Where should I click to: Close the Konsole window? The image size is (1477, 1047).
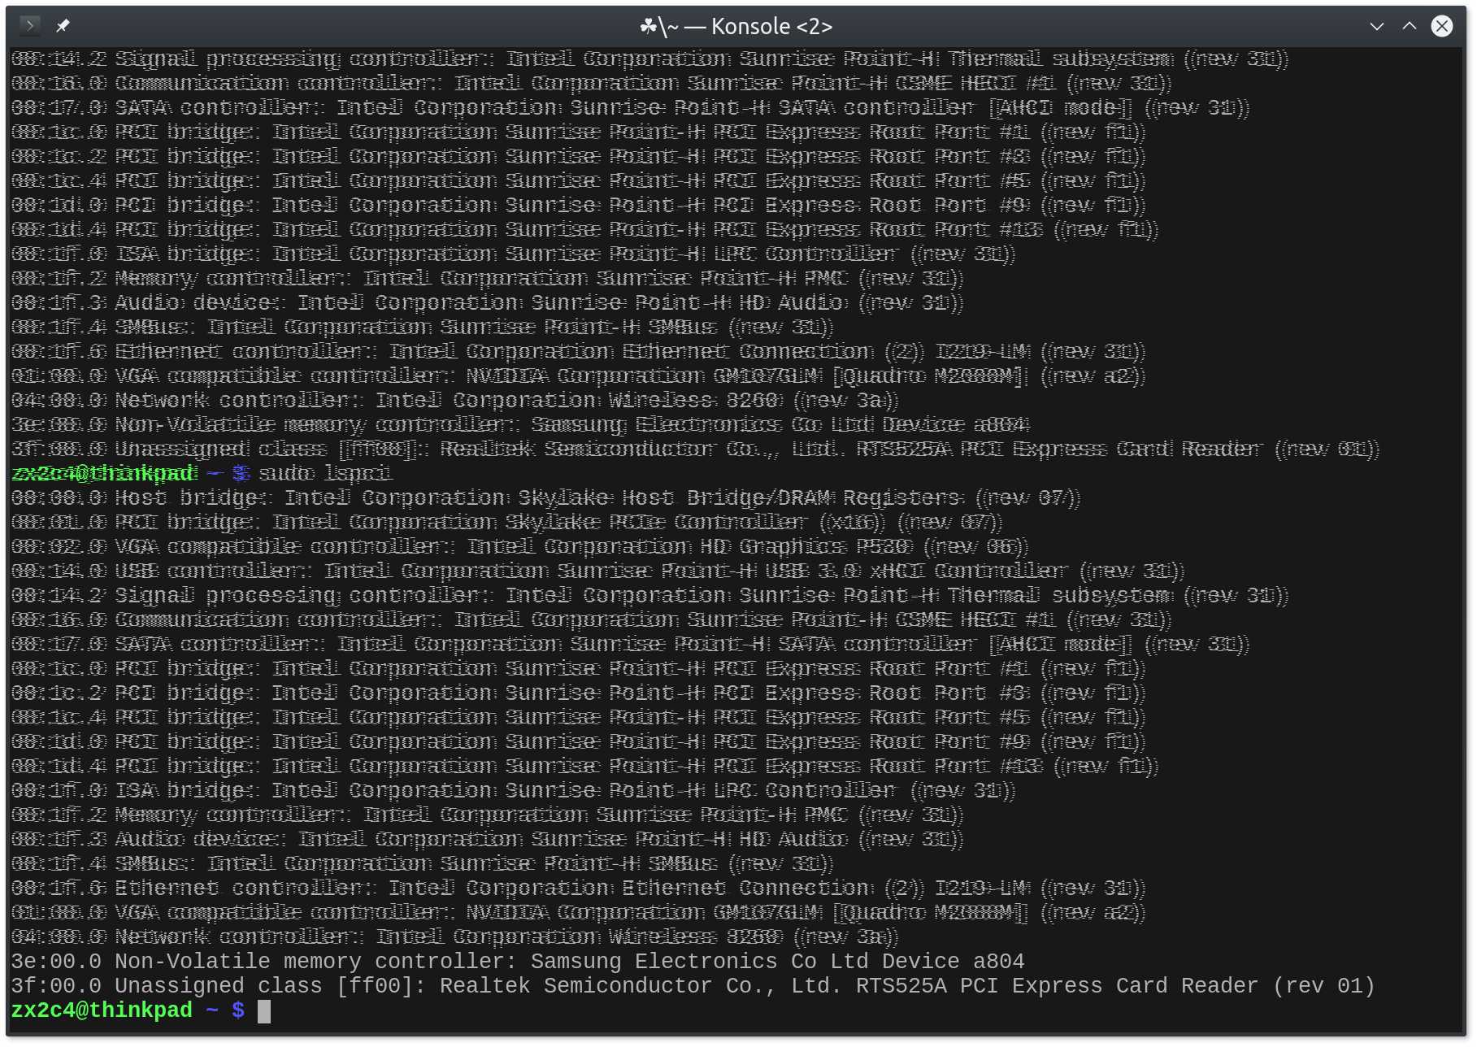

---

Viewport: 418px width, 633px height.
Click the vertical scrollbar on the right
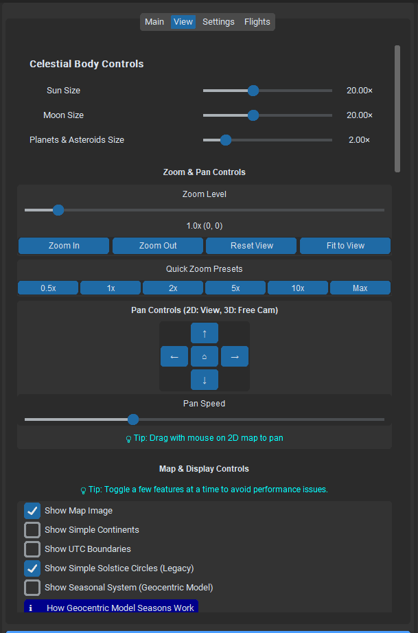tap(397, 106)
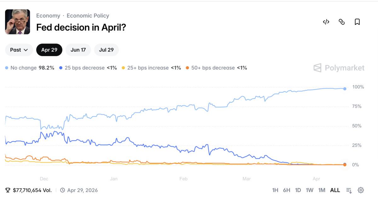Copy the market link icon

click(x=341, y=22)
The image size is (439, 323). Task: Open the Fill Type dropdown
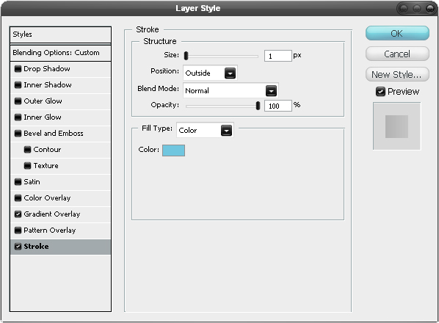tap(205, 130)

...

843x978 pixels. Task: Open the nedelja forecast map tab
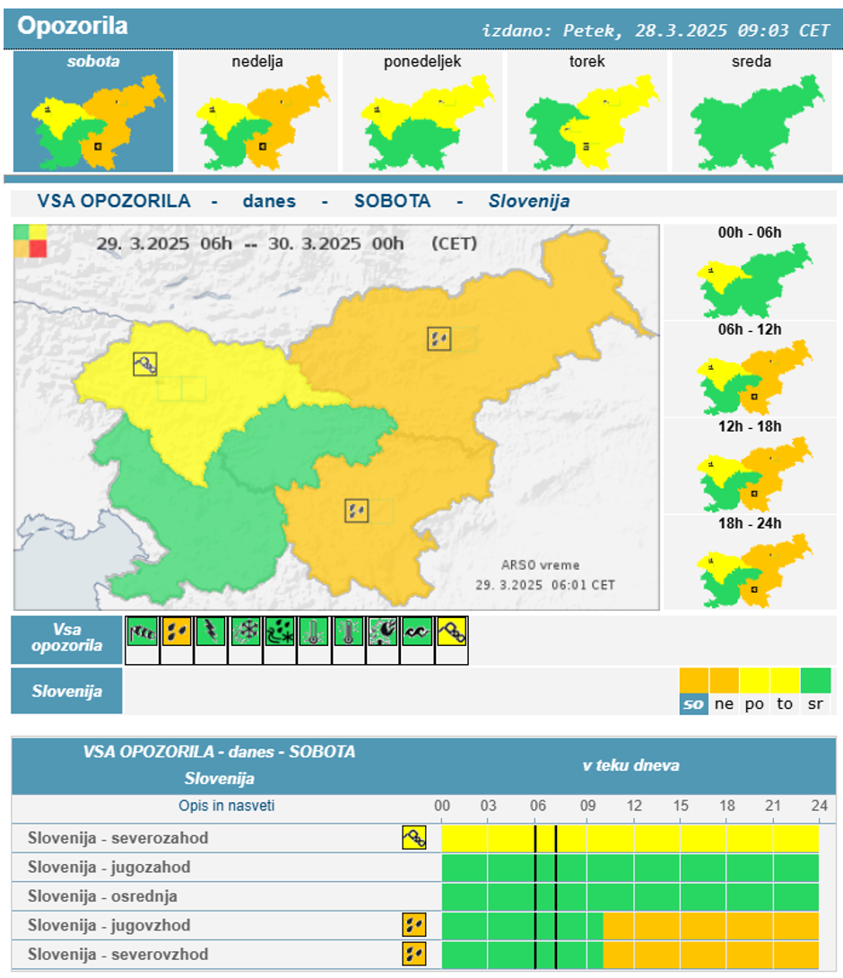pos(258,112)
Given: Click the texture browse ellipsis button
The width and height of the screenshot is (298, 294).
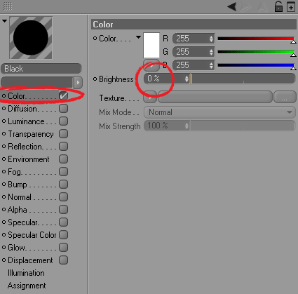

Request: Copy each line of the records above that contains the word "height".

Task answer:
Viewport: 418px width, 633px height.
The width and height of the screenshot is (298, 294).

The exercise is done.